*Assignment*. Include in the output exactly the lines from the opening of the data through the line containing "Task: Switch to the Disk Performance tab", and nothing more.

*Data for analysis*.
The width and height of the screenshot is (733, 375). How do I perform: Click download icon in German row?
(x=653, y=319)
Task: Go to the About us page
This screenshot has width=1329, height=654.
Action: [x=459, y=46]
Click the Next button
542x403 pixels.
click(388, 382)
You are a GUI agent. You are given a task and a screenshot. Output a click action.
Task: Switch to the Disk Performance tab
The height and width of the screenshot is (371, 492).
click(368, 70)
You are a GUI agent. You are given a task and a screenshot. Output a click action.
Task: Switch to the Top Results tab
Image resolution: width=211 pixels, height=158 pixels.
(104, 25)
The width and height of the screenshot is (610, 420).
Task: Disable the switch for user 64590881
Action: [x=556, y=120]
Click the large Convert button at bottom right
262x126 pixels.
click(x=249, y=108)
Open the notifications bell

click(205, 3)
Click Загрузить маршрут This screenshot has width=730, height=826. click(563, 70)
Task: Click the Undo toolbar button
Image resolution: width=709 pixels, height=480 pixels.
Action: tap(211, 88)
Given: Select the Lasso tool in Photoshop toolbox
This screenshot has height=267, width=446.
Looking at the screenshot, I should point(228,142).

*Finished exercise*.
The width and height of the screenshot is (733, 375). How do I perform: Click download icon in German row?
(x=653, y=319)
Task: Go to the About us page
This screenshot has width=1329, height=654.
Action: [x=459, y=46]
Click the Next button
542x403 pixels.
click(388, 382)
You are a GUI agent. You are given a task and a screenshot. Output a click action.
Task: Switch to the Disk Performance tab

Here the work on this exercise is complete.